Stored data:
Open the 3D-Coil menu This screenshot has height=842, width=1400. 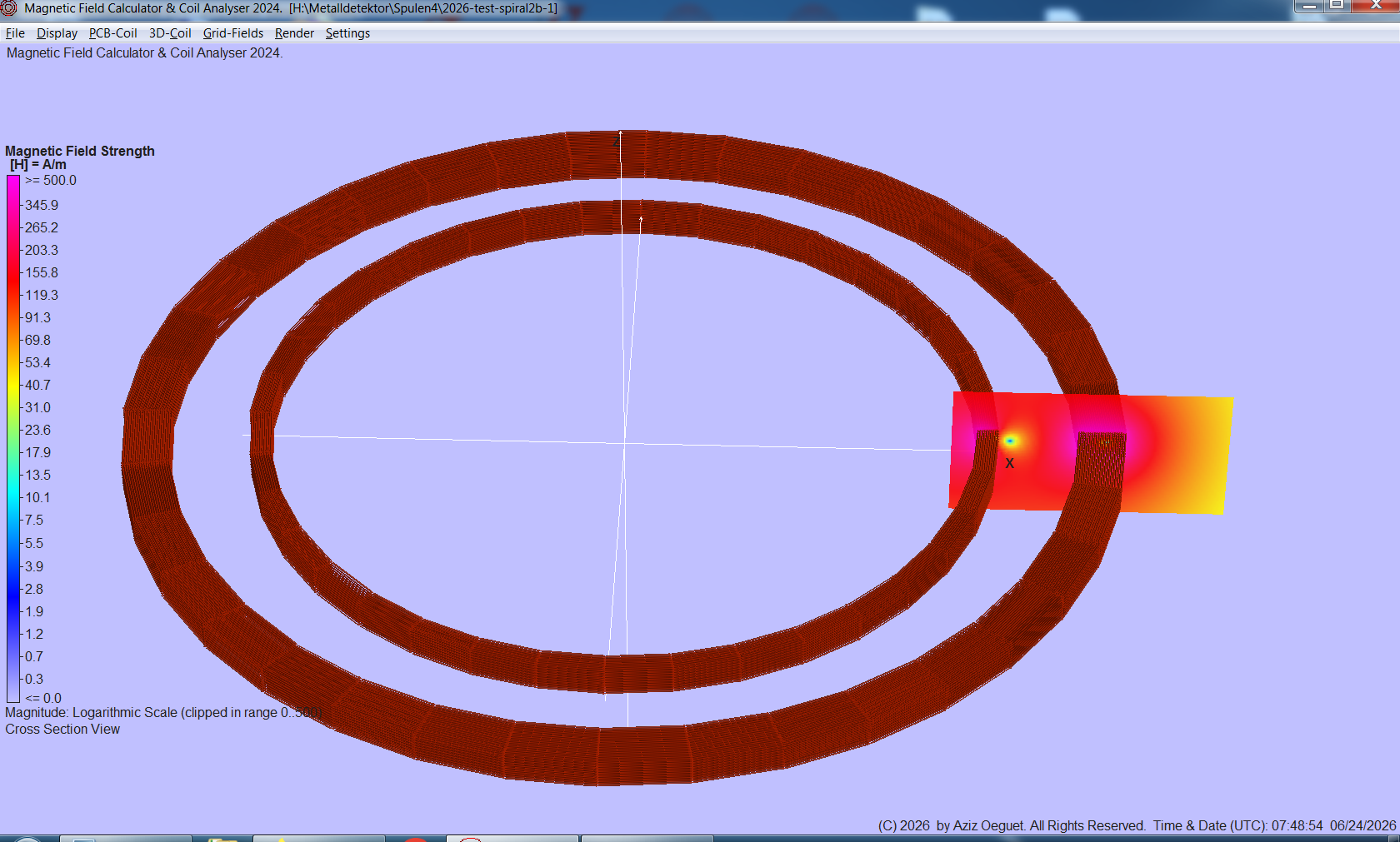point(170,33)
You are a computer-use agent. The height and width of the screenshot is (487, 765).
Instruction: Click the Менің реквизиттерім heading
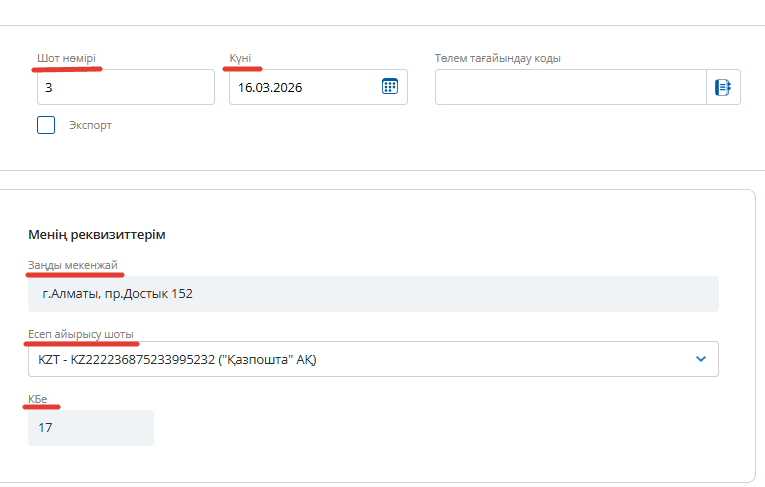97,235
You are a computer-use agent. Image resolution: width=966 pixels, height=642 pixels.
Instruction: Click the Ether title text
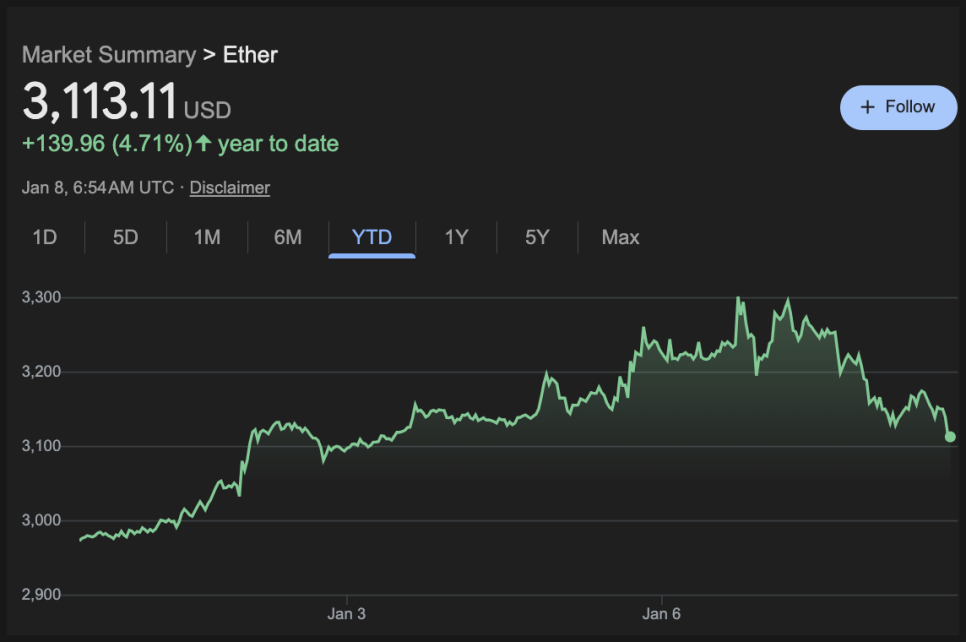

PROBLEM DESCRIPTION
Please copy out each line of the data in which the word "agent" occurs.

EXERCISE SOLUTION
You are a computer-use agent. The height and width of the screenshot is (487, 765).
You are a computer-use agent. Image resolution: width=966 pixels, height=642 pixels.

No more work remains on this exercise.